Após a morte de Salvador, seu filho, Jorge Wardini Richa, que com ele já trabalhava, assumiu o negócio, ao lado  do  irmão Farid Wardyni Richa. Ambos trabalharam juntos na loja por muitos anos, se dedicando e este grande comércio.

Antes de trabalhar com o pai, aos dezoito anos de idade, Jorge foi mascate ou mercador ambulante, desde a região serrana, cobrindo o Centro-Norte e o Norte fluminense, além das cidades limítrofes do Leste de Minas Gerais e do Sul do Espírito Santo. Por cumprir religiosamente seus compromissos financeiros, conseguiu, desde o início, o crédito necessário para o desenvolvimento de seu negócio. Quando veio trabalhar na Casa Salvador Richa, ele tinha um considerável patrimônio financeiro, além de uma experiência comercial adquirida em suas andanças nessas regiões. Ele conta que teve uma época em que vendeu uma tonelada de pregos em um mês.

Jorge fez o curso primário na escola de Dona Miloca e o restante da educação básica no Colégio Euclides da Cunha. Estudos suficientes para que dominasse a matemática financeira e a hábil comunicação com os clientes e fornecedores, indispensável ao seu sucesso na atividade comercial que desenvolve desde os dezoito anos e que encerra neste 31 de maio de 2023, quando ele completa 91 anos, com a mesma lucidez dos 18.

Jorge W. Richa em entrevista ao Museu de Imagem e Som de Cantagalo (MUISC), do Instituto Mão de Luva.. (Foto de Marry Ane)
Jorge W. Richa em entrevista ao Museu de Imagem e Som de Cantagalo (MUISC), do Instituto Mão de Luva.. (Foto de Marry Ane)

Conheceu a sua futura esposa quando iniciou seu trabalho, em 1950. Diz ele, em entrevista gravada nos estúdios do Instituto Mão de Luva, para o Museu de Imagem e Som de Cantagalo (MISC), que estava no balcão da loja, quando entrou uma adolescente.
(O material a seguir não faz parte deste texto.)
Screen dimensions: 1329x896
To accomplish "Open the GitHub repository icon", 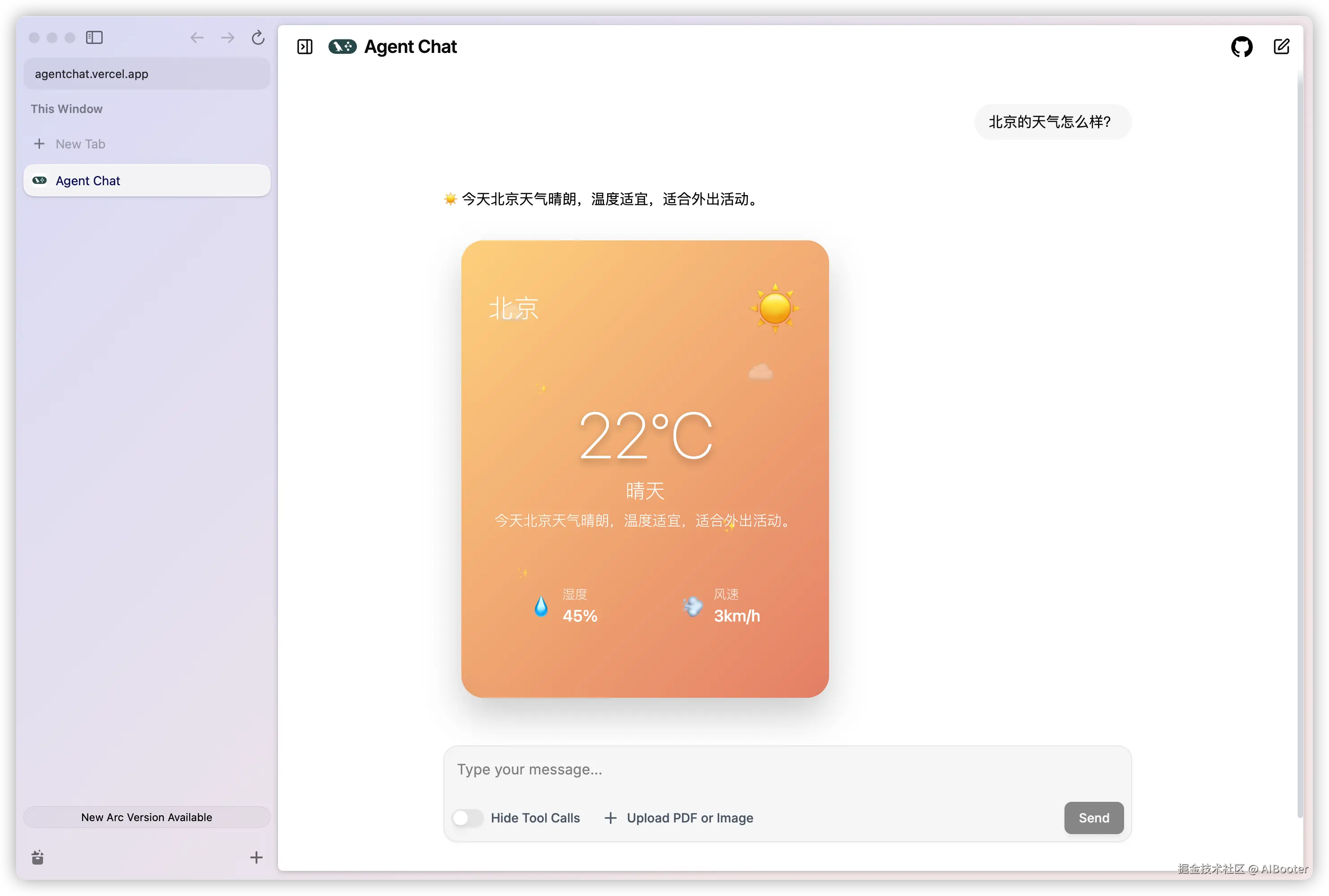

Uma bela mulher. Ela queria comprar um pente. Ele disse: “Primeiro quero saber o seu nome”. Ela, tímida, titubeou, mas disse: “Maria Ignez”. Ele falou, convicto: “Vou namorar e me casar com Você”. Dois dias depois estavam namorando, ele com 18 e ela com 13 anos de idade.

Jorge assumiu o compromisso de casar-se com ela quando terminasse a construção da casa, na qual vive até hoje. Isso foi possível em 1964; ele com 32 e ela com 27 anos de idade. O casamento acabou 68 anos depois, quando Maria Ignez faleceu. O casal tem três filhos: Lenise Correa Richa, nascida em 31 de julho de 1967, médica, casada com Eduardo Machado Fonseca, ortodontista, pais de Maria Eduarda, médica, e Ana Luísa, futura bacharel em Direito, residente na cidade do Rio de Janeiro; Renata, delegada de polícia, 58 anos de idade, casada com o cantagalense Tito Naegele, médico ortopedista, residem em Niterói e são pais de Natália, advogada; e Jorge Jr, o caçula, iniciou sua atividade profissional em Santa Catarina, depois em São Paulo (Santos) e, mediante concurso, ingressou na Caixa Econômica Federal, onde se encontra em atividade no Rio de Janeiro. Todos com sucesso em suas atividades profissionais.

Fachada do prédio da Casa Salvador P. Richa. (Acervo do Instituto Mão de Luva)
Fachada do prédio da Casa Salvador P. Richa. (Acervo do Instituto Mão de Luva)

Recentemente, a Associação Comercial, Industrial e Agrícola de Cantagalo (ACIACAN) prestou uma homenagem a Jorge Richa, que continuou com a tradicional Casa Salvador P. Richa, após o falecimento de seu pai. A Casa, aos cem anos de existência, encerra as suas portas, mas a saga de Salvador Paulo Richa deve ser lembrada como um exemplo para as novas gerações, além de resgatar na memória dos cantagalenses uma jornada das mais belas e vitoriosas da geração de libaneses que contribuiu e ainda contribui para o desenvolvimento socioeconômico de Cantagalo e região.